→ INFORMATION SHOWN:
........

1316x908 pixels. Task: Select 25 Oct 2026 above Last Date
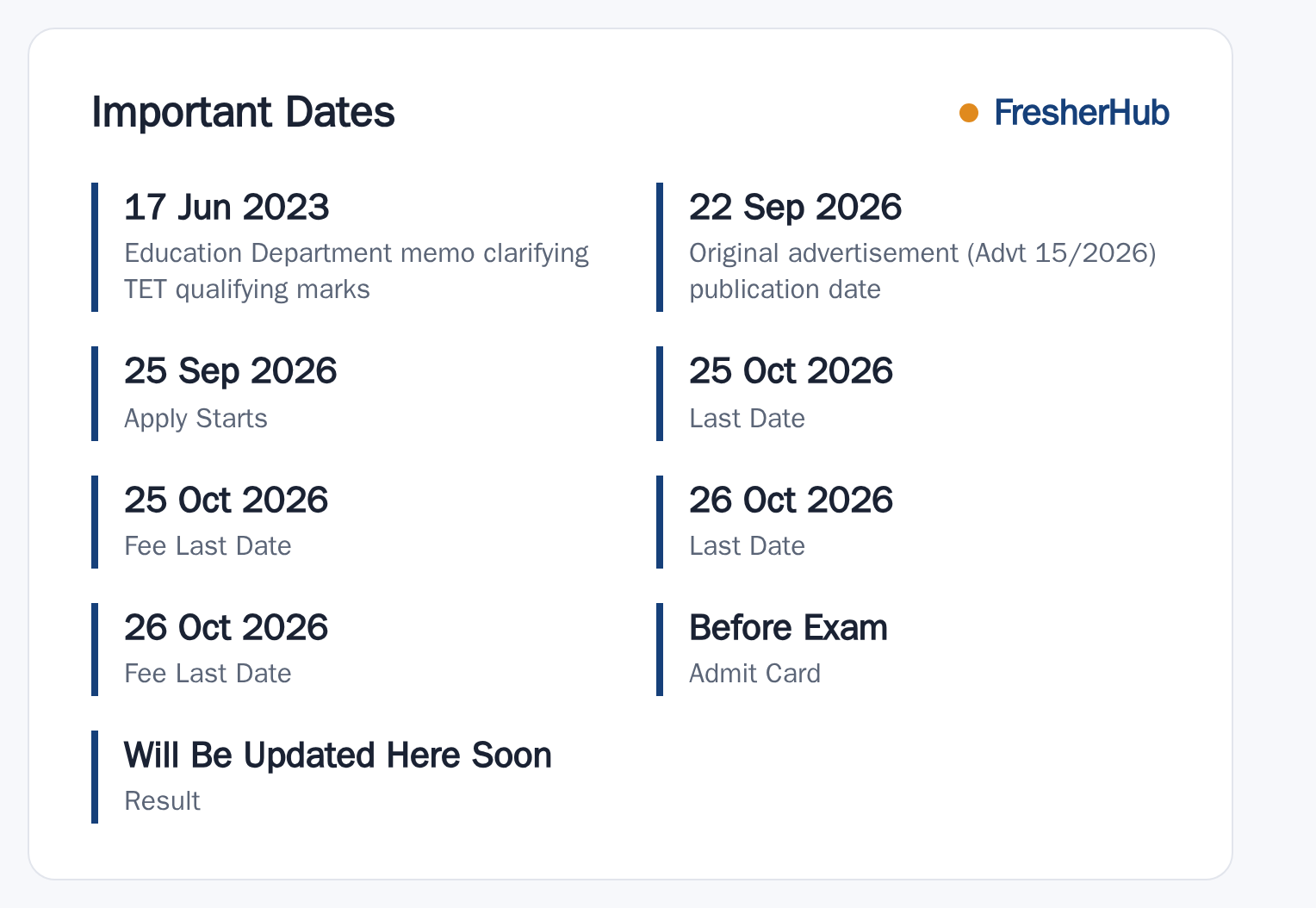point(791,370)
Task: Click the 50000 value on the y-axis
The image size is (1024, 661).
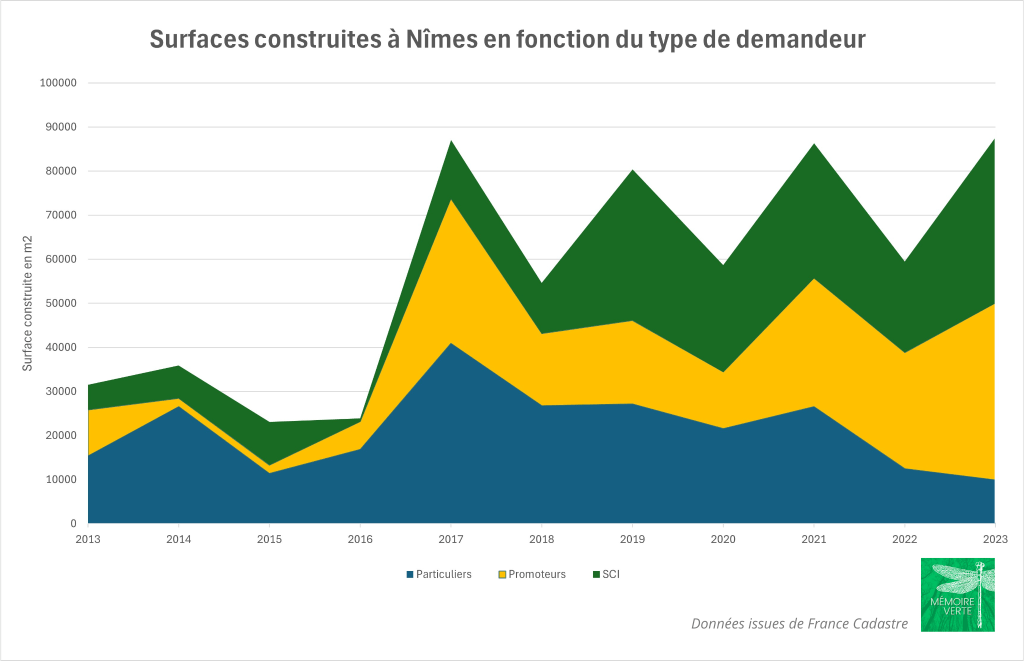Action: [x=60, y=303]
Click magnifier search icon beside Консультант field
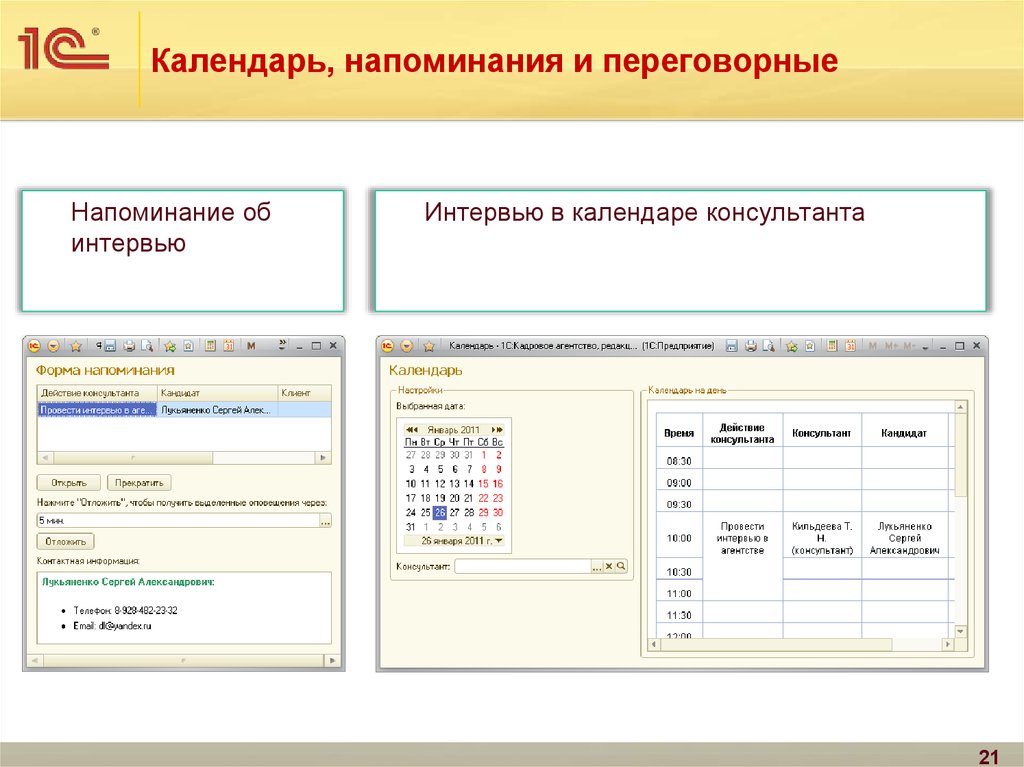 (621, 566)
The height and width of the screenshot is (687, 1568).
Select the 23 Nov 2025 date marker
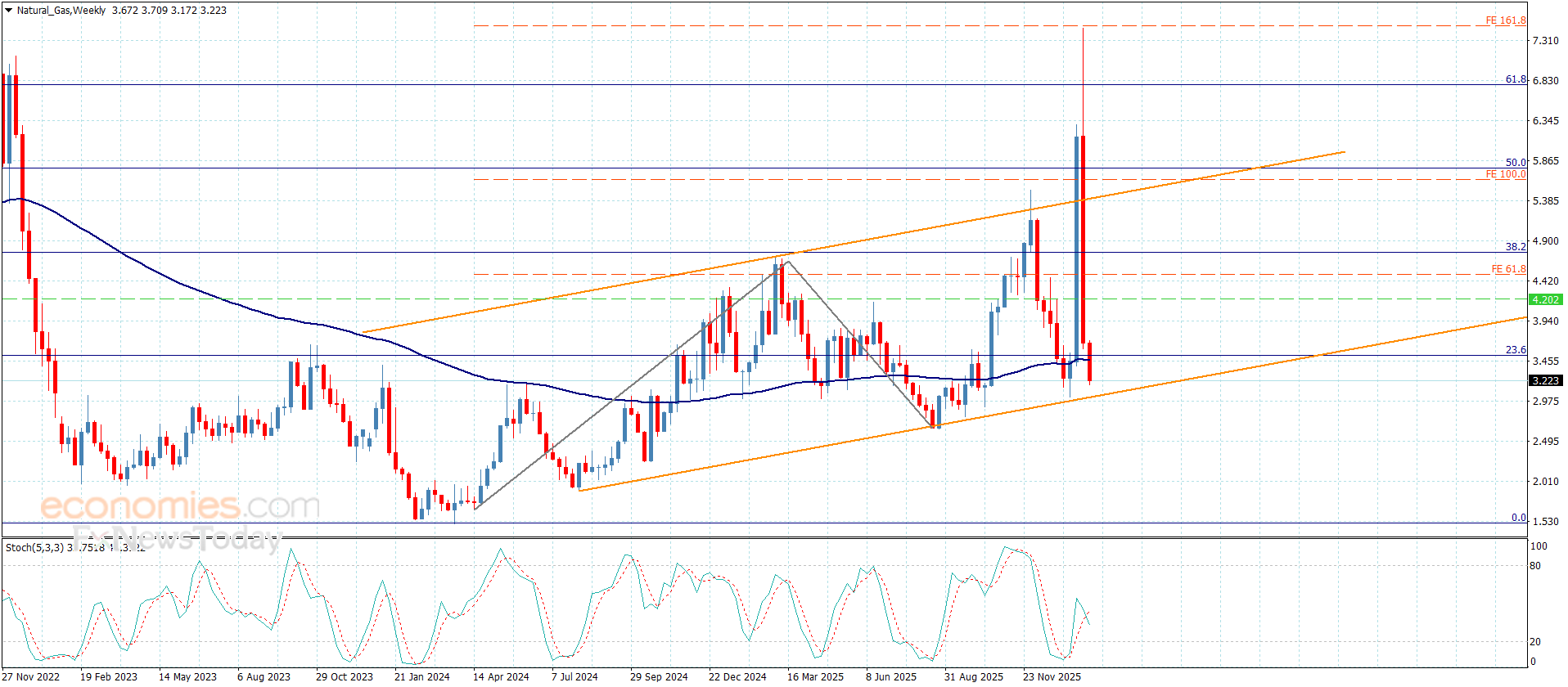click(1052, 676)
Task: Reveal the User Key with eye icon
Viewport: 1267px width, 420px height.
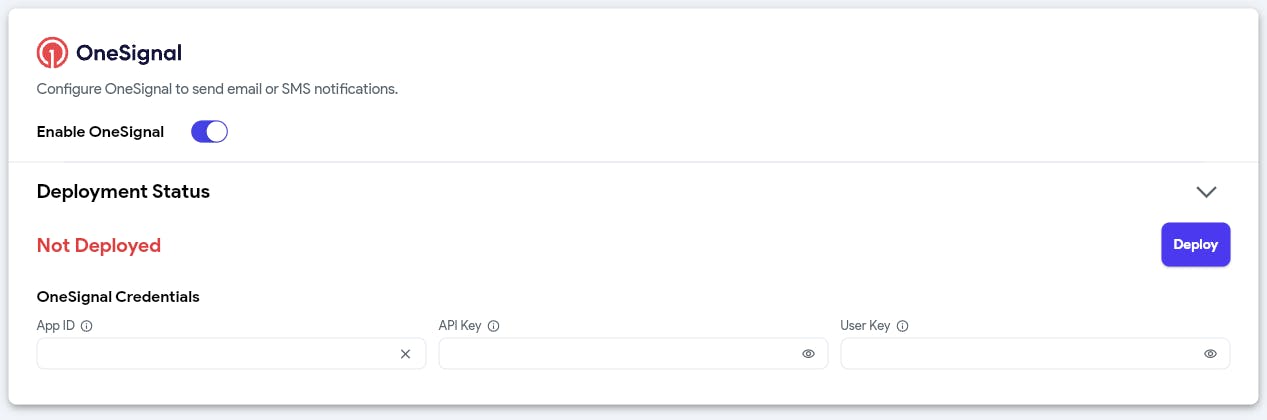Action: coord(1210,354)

........

→ WHAT YOU SHOULD DO:
Only the text of the records is to be reproduced exactly; skip the pictures.

→ FINISHED EXERCISE:
1316x908 pixels. Task: Select 25 Oct 2026 above Last Date
point(791,370)
Task: Click the 50000 value on the y-axis
The image size is (1024, 661).
Action: [x=60, y=303]
Click magnifier search icon beside Консультант field
 (621, 566)
The height and width of the screenshot is (687, 1568).
Select the 23 Nov 2025 date marker
click(1052, 676)
Task: Reveal the User Key with eye icon
Viewport: 1267px width, 420px height.
Action: coord(1210,354)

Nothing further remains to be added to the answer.